Fourth annual Christmas Bird Count starts Saturday |

Fourth annual Christmas Bird Count starts Saturday

Staff Reports

Shannon Litz file photoA Rio Grande turkey flies away in January 2009. Volunteers will count bird species for the fourth annual Minden Christmas Bird Count, 7 a.m. Saturday. Information, Mary Ellen Conaway,, or Jim Woods, or 720-7009.

The fourth annual Minden Christmas Bird Count and Feeder Watch is Saturday.

The National Christmas Bird Count was started 113 years ago by the originators of the National Audubon Society.

The effort is to identify and count all the individuals and species of birds in a 15 mile diameter circle.
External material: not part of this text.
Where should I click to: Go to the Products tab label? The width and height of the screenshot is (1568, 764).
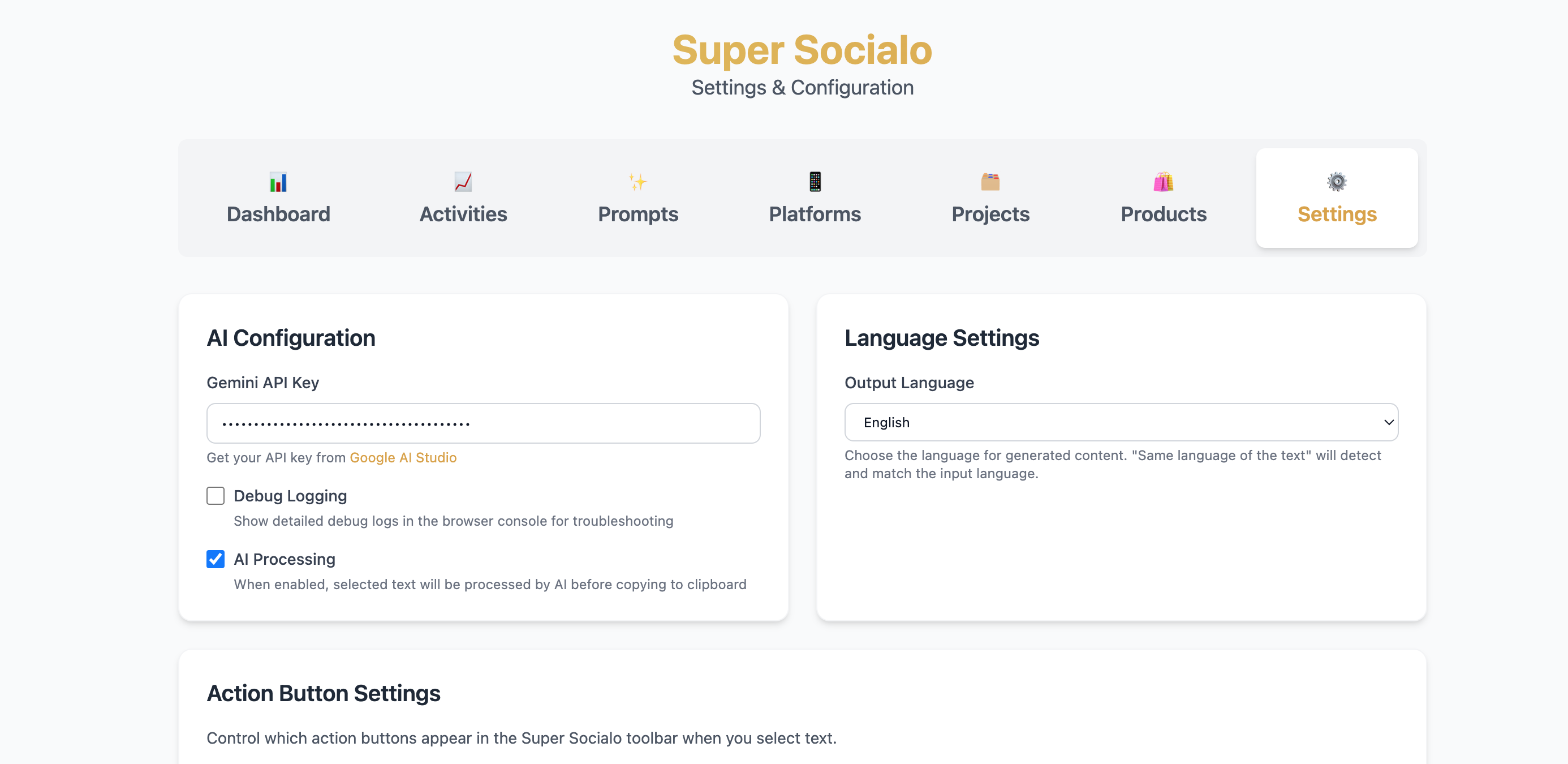pos(1163,214)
According to the Audubon Society, it is the longest ongoing wildlife survey in the United States.

The survey results have shown the rise and fall of bird populations, given early warnings for bird populations that are crashing, shown new increase of bird populations, tracked the introduction of foreign species like the Eurasian Collard Dove and shown the expansion or relocation of bird ranges across the United States.

“The data from the Christmas bird counts clearly showed the reaction of bird populations natural occurrences like drought and global warming,” said Jim Woods of Birding Under Nevada Skies who started the Minden Circle three years ago .

During its operation, the Minden Christmas Bird Count has counted approximately 13,000 birds and identified 99 species during the one day counting event.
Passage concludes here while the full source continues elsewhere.